Right now, with this Covid-19 heavy on people’s minds and forcing us to live a certain way, there are many people not handling the isolation, the financial difficulties, and the stress of dealing with the unknown. Who gets the brunt of that? Often times, family members. There are those who deal with any stress by drinking and doing drugs. They become unpredictable, sometimes dangerous. Some are angry and lash out at everyone. Some get depressed and give up on life and can be harmful to themselves. Regardless of which type of person you are dealing with, it’s easy for a situation to get out of hand. Trying to just cope with the everyday things of life can be really difficult.
I am seeing or hearing about these behaviors everywhere. People responding verbally in anger at the grocery store if someone gets too close or if they are being told to back off. My daughter, who works at a bank, was being threatened over the phone because a customer didn’t like the way something was being handled. He threatened to show up and cough all over everyone. Parking lot and road rage. There have always been people who act out like this, but it’s in larger numbers now. Some are just boiling pots waiting to spill over on the next person with whom they come into contact. You don’t want to be anywhere near them when they do go off.

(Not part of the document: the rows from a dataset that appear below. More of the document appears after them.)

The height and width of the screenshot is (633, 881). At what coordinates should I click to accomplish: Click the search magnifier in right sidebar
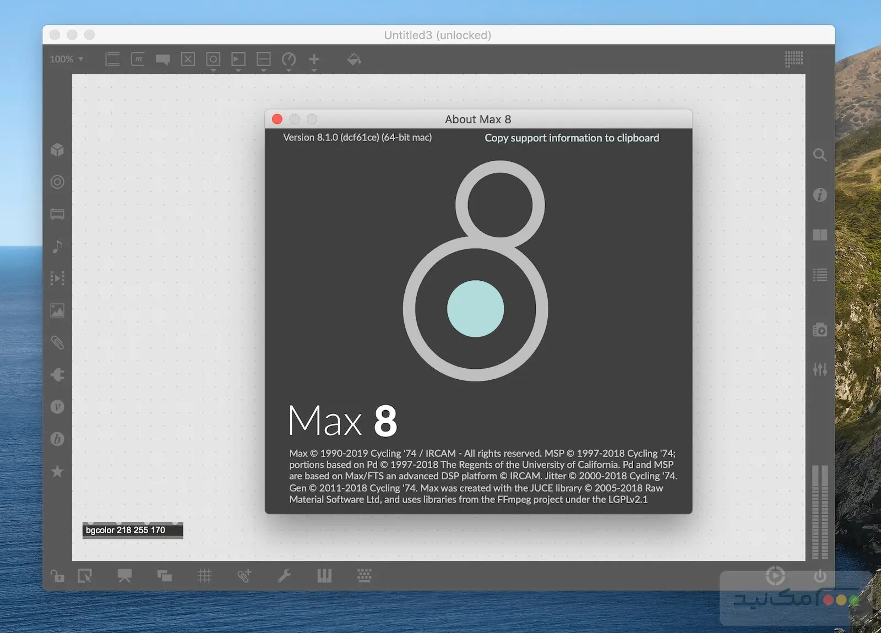point(820,155)
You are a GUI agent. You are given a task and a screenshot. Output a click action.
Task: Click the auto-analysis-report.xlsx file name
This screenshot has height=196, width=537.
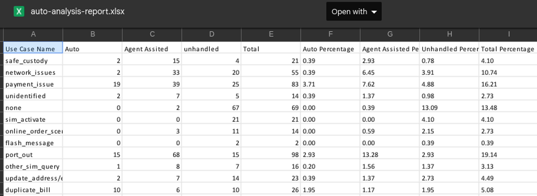click(78, 12)
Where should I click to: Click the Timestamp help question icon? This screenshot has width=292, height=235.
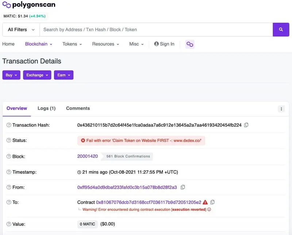click(9, 172)
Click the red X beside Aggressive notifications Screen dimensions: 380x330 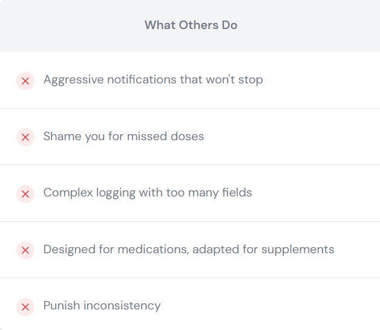(25, 80)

People are scared. They feel desperate. There are too many that are willing to disregard other’s safety and welfare. They walk among us everywhere we go, every place we shop, and we won’t know who they are. We are so self- absorbed right now that it’s tough to think about others. But those people out there being called essential workers? Many of them don’t want to be out there either. They are just as scared and worried, maybe even more so. They have families they go home to and are worried they are carrying an illness that could take them all. These workers are having to learn new ways to do their jobs, deal with difficult people, and are putting their lives on the line. Many of them will lose their jobs if they don’t show up and they can’t afford not to. They have no savings to fall back on. No medical insurance if they aren’t working. They deserve our gratitude, not our angst. The last thing they need is to be abused by customers. Next time you are out, think about them. Offer a hello because smiles can’t be seen behind masks. Say thank you. Show a little kindness. Leave a note for your mailman, garbage man, or mail one to your hairdresser to show them that you are still thinking of them. In other words, refocus your mind.

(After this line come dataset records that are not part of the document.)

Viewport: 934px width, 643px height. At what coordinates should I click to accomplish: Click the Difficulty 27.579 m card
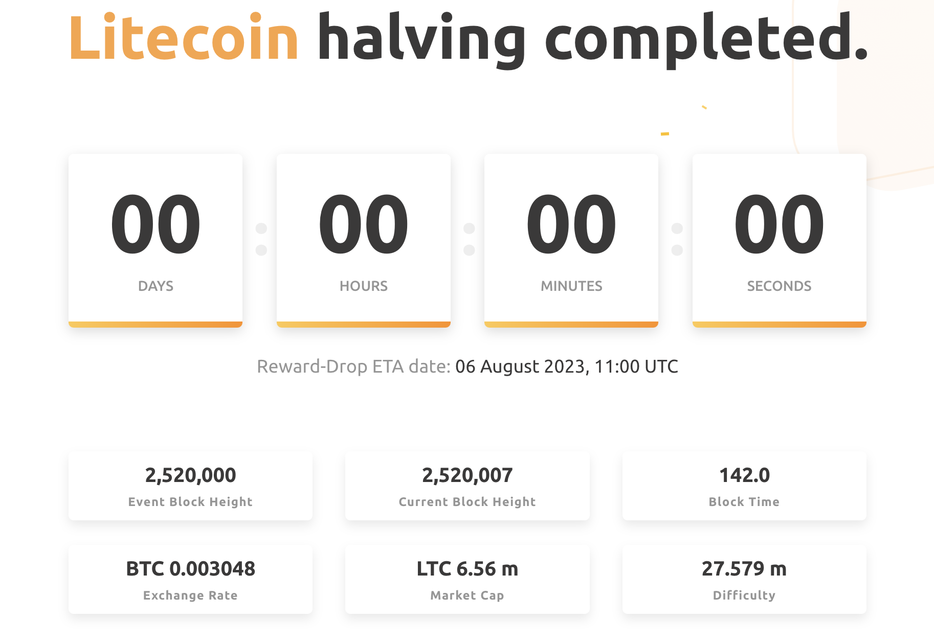744,580
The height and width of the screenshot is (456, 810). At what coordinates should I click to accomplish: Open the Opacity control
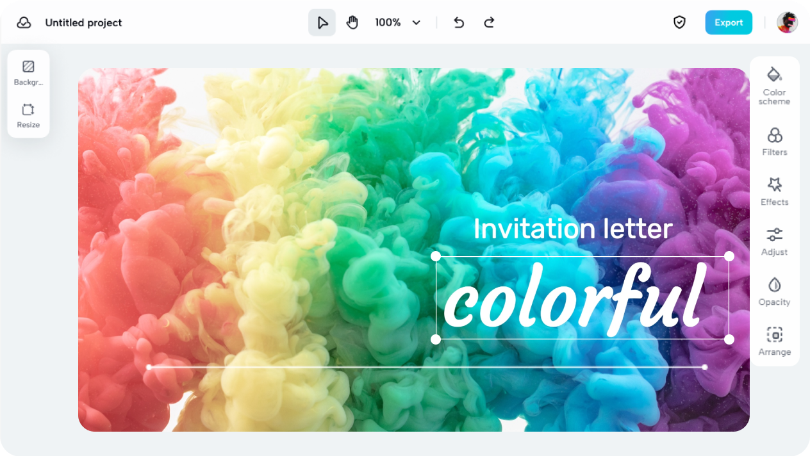(x=774, y=291)
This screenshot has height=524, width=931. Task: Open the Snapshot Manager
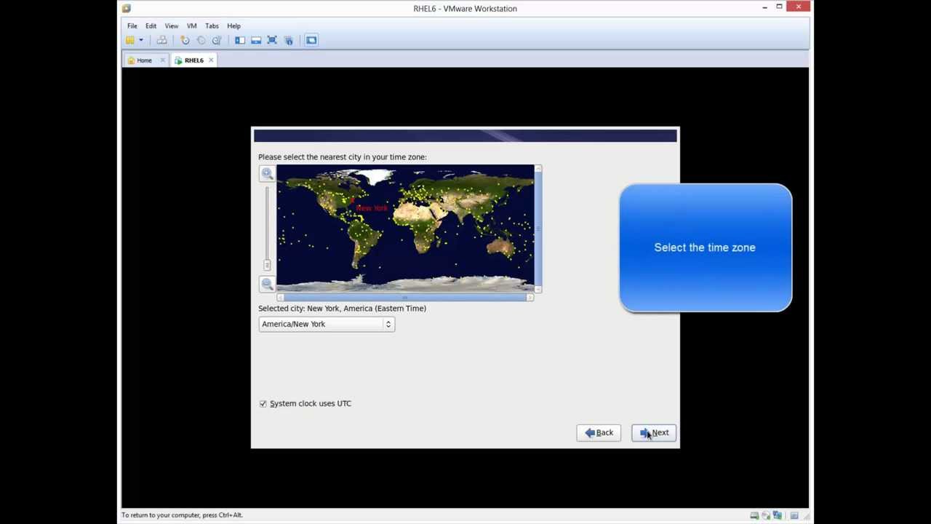216,40
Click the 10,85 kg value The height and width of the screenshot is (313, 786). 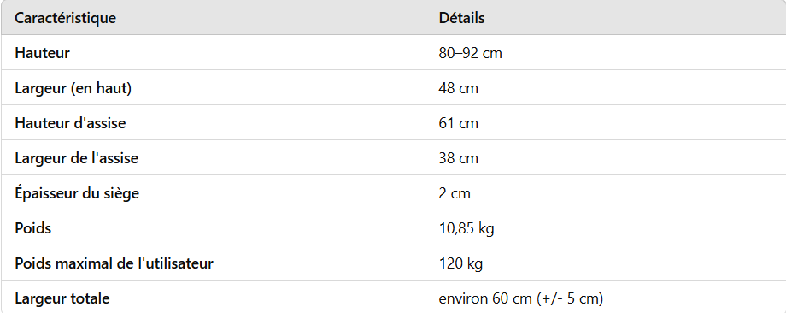click(x=466, y=228)
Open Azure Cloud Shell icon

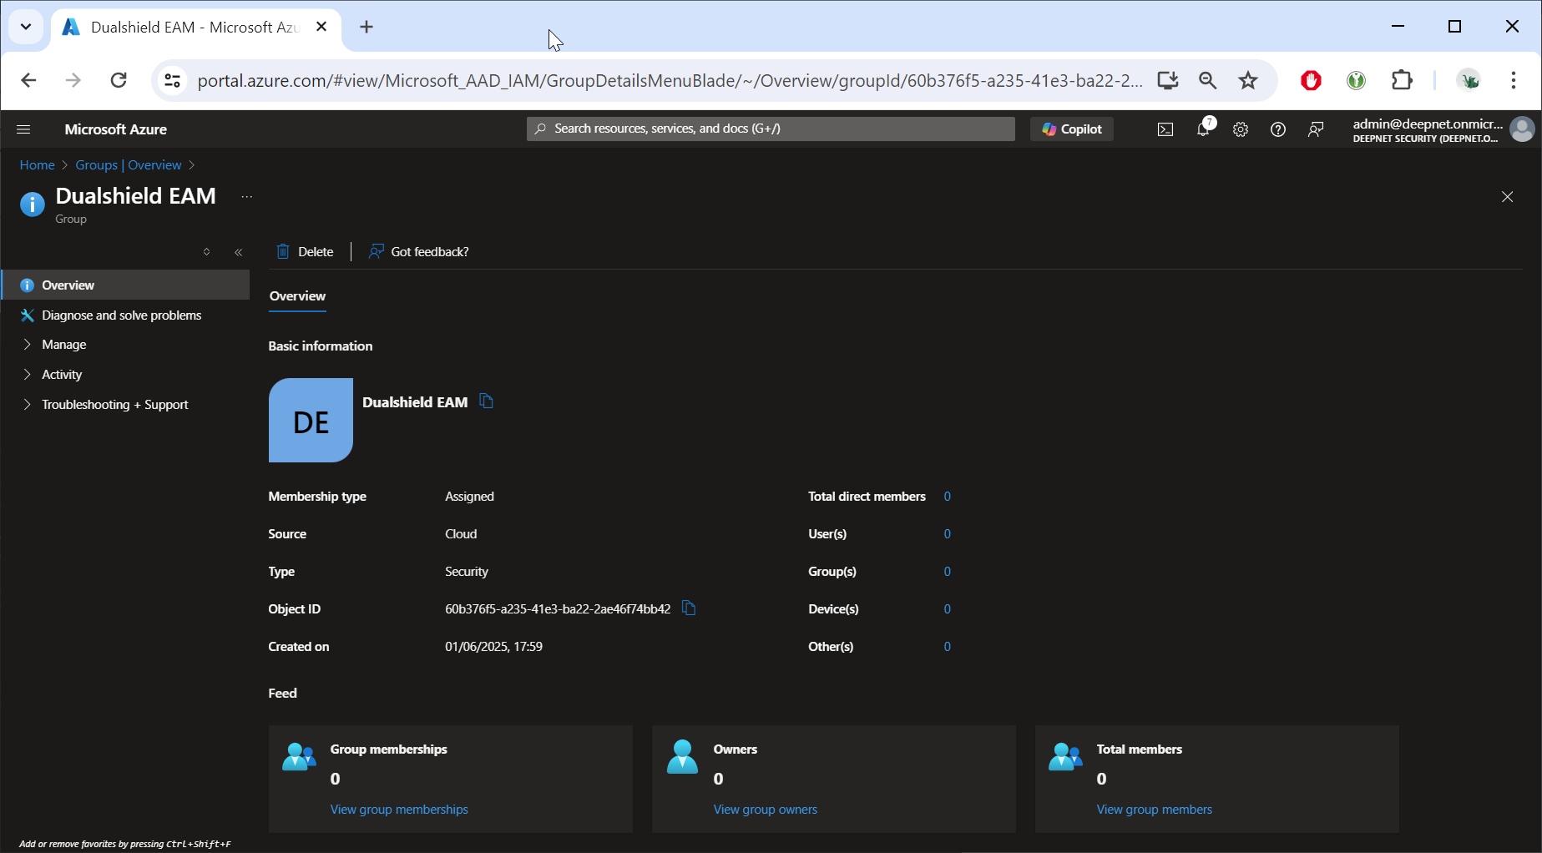tap(1165, 129)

It’s time for us to change. We need to think differently. Behave differently. Some of us are showing our appreciation with signs, music, performances, videos, the stories of kindness service, and support, and the love we are showing for our fellow mankind by following the guidelines. There are two people in my neighborhood putting daily messages out on blackboards for anyone driving by. I see picture windows covered in hearts with the word hope. Someone has been dropping off painted rocks in mailboxes here with single words like hope, faith, and love. I see offers of a bag of groceries to anyone who needs help and needs it right now. We cannot forget how to be human at a time that a single touch or a hug is verboten. And when this is all over, they need to be lessons that stay with us. A little less anger, please. And a lot more love!